Bipartite Graphs - Maximum subset of one partition with at most n neighbours - NP-hard?

Question

Given:

• A bipartite graph G=(U,V,E)
• Integers n and k.

Decision Problem:

• Is there a subset of U of size k that has at most n neighbours?

I am trying to figure out whether this problem is NP-hard (I suspect so), but couldn't find any reduction so far. The only well-known NP-hard problems for bipartite graphs seem to be finding bipartite subgraphs in graphs [1], and railway schedule optimization. It seems somewhat like an inverse of set cover, but is also different from set packing (which appears called as inverse of set cover).

Does anyone have ideas which problems could be related?
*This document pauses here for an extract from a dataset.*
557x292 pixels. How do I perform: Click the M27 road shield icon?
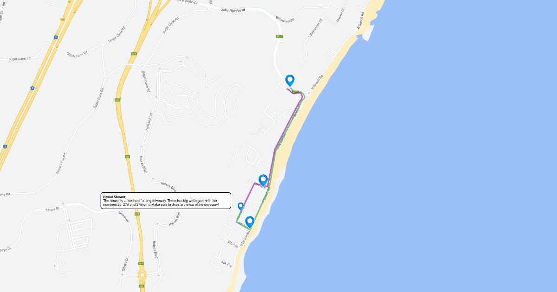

[1]: Computers and Intractability: A Guide to the Theory of NP-Completeness

Answer 1

It's NP-complete by a reduction from cliques in graphs. Given an arbitrary graph $G$, construct a bipartite graph from its incidence matrix, by making one side $U$ of the bipartition correspond to the edges of $G$ and the other side correspond to the vertices of $G$. Then $G$ has a clique of size $\omega$ if and only if the constructed bipartite graph has a set of $\binom{\omega}{2}$ vertices in $U$ that has at most $\omega$ neighbors on the other side of the bipartition.